> R has two types of empty string: character(0) and "".
I understand it's frustrating trying to use a language you don't understand. And instead of reading the language manual you go on rambling.
"" is an empty string (almost) as you know it from other languages.
character(0) is an empty vector of type character (i.e. a vector with no elements). This vector doesn't even contain an empty string.
R is a vectorized language. You almost always deal with vectors. "" actually is a character(1), a character vector of length 1. Once you understand this, there is a chance for you to enjoy R.
I'm going to side with the author here: if he read "Advanced R", "R for data Science", "The R Inferno", "Rtips. Revival 2014!", the official "An Introduction to R", "R Language Definition", and "R FAQ", and yet he still has problems with the language, then maybe the language is to blame.
And even if the author is the problem, I wouldn't accuse them of not reading enough.
For Python (at least Python3) a better example might have been b"" and "". They are not equal, and they are empty. You have to decode or encode one, for instance, and different functions return different things. Then different functions might return False, None, (), {}, etc.
This OP complaint seems like weird nitpicking about R. Many languages have different empty/null-types for different variable-types. Also, don't get me started on "nulls" in C, C-strings, C++ strings, or memory allocation.
does f"" also count as an empty string? Because oddly enough, I don't see anything in that syntax which suggests that it is really a function which returns a formatted version of whatever is in the "".

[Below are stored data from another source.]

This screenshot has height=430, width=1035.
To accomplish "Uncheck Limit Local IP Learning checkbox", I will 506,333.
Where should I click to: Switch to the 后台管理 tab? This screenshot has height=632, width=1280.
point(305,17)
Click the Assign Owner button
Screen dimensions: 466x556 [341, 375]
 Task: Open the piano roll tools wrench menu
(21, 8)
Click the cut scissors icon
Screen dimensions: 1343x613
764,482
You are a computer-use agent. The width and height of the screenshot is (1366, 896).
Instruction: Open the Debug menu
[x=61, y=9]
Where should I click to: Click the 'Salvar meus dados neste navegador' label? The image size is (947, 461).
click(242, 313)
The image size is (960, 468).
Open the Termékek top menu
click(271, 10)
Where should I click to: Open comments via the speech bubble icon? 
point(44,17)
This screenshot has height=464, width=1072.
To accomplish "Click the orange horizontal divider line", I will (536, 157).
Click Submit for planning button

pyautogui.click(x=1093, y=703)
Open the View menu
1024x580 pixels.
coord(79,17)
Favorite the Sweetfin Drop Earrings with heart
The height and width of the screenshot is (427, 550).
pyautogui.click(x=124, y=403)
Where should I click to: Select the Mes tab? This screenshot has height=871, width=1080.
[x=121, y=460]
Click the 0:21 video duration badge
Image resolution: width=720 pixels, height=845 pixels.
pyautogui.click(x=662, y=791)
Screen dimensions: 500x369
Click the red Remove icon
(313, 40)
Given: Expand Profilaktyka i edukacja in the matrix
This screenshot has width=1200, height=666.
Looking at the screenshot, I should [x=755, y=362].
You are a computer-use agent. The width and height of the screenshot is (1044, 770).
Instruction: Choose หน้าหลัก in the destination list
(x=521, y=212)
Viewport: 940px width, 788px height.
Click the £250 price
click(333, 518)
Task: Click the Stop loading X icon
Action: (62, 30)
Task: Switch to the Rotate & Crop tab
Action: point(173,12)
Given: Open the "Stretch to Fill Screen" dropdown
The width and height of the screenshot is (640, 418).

Or maybe the language just isn't for every one and for every usecase. I would be hesitant to write something customer-facing in R. But it's great for doing statistics. The main problem with R is that people underestimate how different it is and thus don't care to learn practices for writig robust R code.
The issue isn't so much that character(0) is a zero-length vector and "" is a length 1 vector containing the empty string, it's that you can't necessarily rely on other people's code returning one or the other: things that 'nearly' always return a one element vector (which may contain the empty string for 'nothing') can vary unexpectedly if it fails on an edge case. And, unless you catch it correctly, this can cause downstream failures with little in the way of warning (because a zero-length vector is obviously a 'sensible' thing to return from a function in the usual case).
In that sense, it's similar to the problem many languages have with NULL, but on steroids: you can have NULL, NA, character(0) (or anythingelse(0)), or '' as your null result and each of them are tested for in different ways.
Obviously this won't be a problem for the various battle-tested standard libraries, but a lot of my work in R at least is assembling somewhat-novel analysis pipelines based on quite new statistics code.
To some extent, this is rather a general problem with quality of code in dynamically typed languages. Public functions should return predictable results. This is a matter of testing. In my experience, packages on CRAN are well tested.
With respect to dealing with return values, you can circumvent some pain points by using identical(), isTRUE(), isFALSE() in if conditions instead of, e.g., `==` which many people use because this is what they know from other languages. The assertive package is also nice.
That could have been expressed more diplomatically, but I think you're right. IMHO, what people should try to understand about new languages first most thoroughly, are its native data types. This is more fundamental than the syntactical constructs.
R's data types are one of its most alien part, and that's why I think if you're coming from another language, chapter 20 of Hadley Wickham's book[1] is the most important one.
> I understand it's frustrating trying to use a language you don't understand. And instead of reading the language manual you go on rambling.
I'd agree with this assessment. If you start doing R and it feels weird to you then -- in my opinion -- you're probably in the wrong place. Meanwhile, for the cognoscenti -- the researcher, the statistician -- R behaves just as you'd expect. That is the draw -- a language developed around statistics.
R is not a great computing environment for computer science. E.g. writing iterative algorithms. Almost everything worth a damn in R is written in C++ and then FFId in. Those who do not want to use C++ can write their algorithms in Python or Julia -- and they often do. Arguably the defacto for computing oriented machine learning is Python, not R.
I understand it's frustrating trying to use a language you don't understand. And instead of reading the language manual you go on rambling.
"" is an empty string (almost) as you know it from other languages.
character(0) is an empty vector of type character (i.e. a vector with no elements). This vector doesn't even contain an empty string.
R is a vectorized language. You almost always deal with vectors. "" actually is a character(1), a character vector of length 1. Once you understand this, there is a chance for you to enjoy R.